__Task statement__.
Below are some records. Retype exactly the lines from the one containing "Click the Settings button" through the one containing "Viewport: 679px width, 399px", both included, skipping every picture.

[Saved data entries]
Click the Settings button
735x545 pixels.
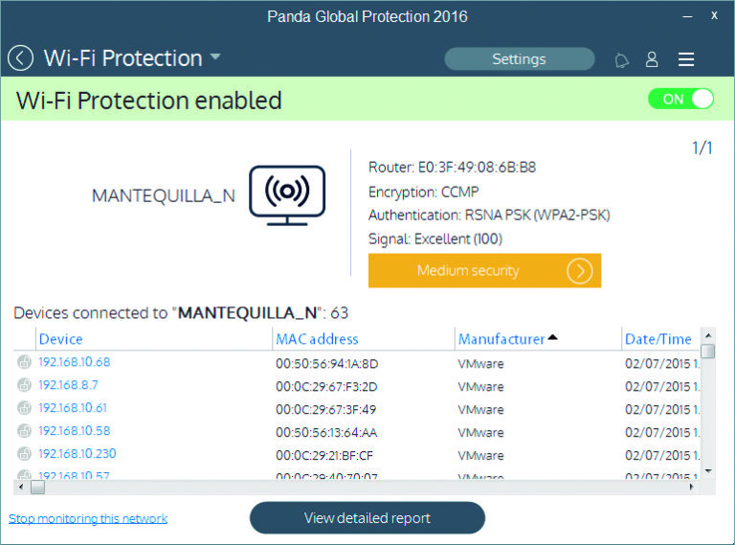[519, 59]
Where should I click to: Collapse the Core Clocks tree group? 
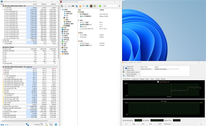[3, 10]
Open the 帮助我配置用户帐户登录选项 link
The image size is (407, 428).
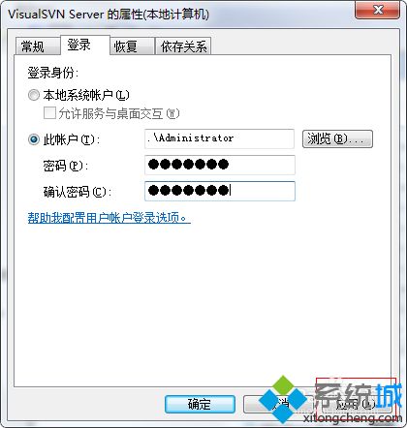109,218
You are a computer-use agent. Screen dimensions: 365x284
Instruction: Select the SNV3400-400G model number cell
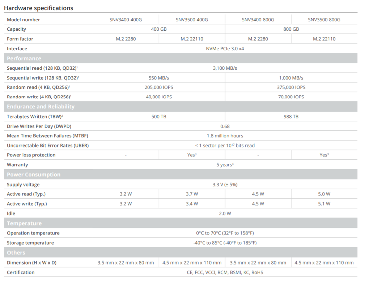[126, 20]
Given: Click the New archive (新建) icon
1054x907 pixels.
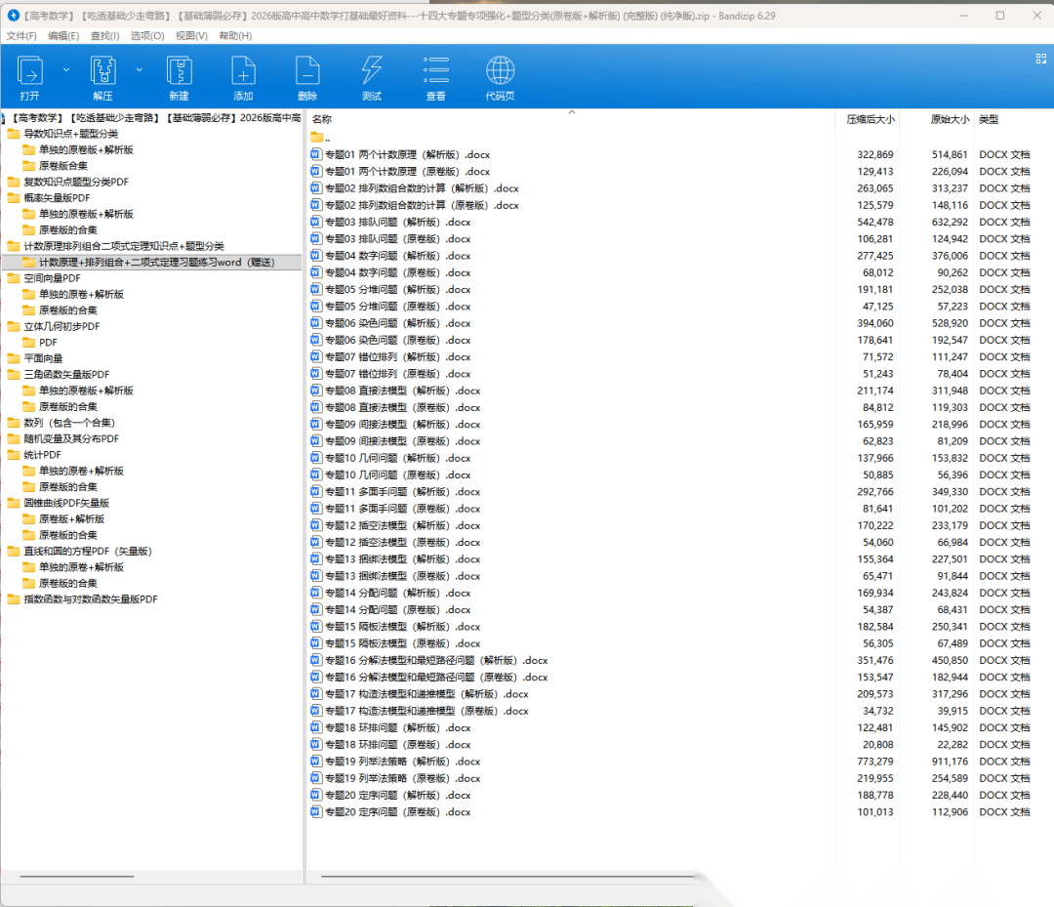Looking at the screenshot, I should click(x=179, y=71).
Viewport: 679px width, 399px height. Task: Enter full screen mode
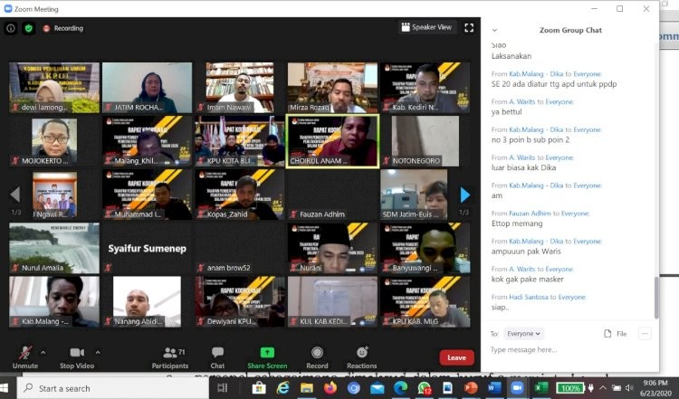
* * *
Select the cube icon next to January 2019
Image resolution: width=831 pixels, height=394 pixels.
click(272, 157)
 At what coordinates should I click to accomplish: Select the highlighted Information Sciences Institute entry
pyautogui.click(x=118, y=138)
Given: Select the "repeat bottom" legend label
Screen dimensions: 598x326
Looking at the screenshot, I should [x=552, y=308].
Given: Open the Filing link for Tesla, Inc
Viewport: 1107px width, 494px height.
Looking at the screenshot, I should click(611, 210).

__Output for this exercise__.
Click the Settings button
735x545 pixels.
[519, 59]
Where should I click to: Collapse the Core Clocks tree group? 
[3, 10]
Open the 帮助我配置用户帐户登录选项 link
The image size is (407, 428).
109,218
You are a computer-use agent. Screen dimensions: 365x284
Instruction: Select the SNV3400-400G model number cell
[126, 20]
Given: Click the New archive (新建) icon
1054x907 pixels.
Looking at the screenshot, I should click(x=179, y=71).
Viewport: 679px width, 399px height. Task: Enter full screen mode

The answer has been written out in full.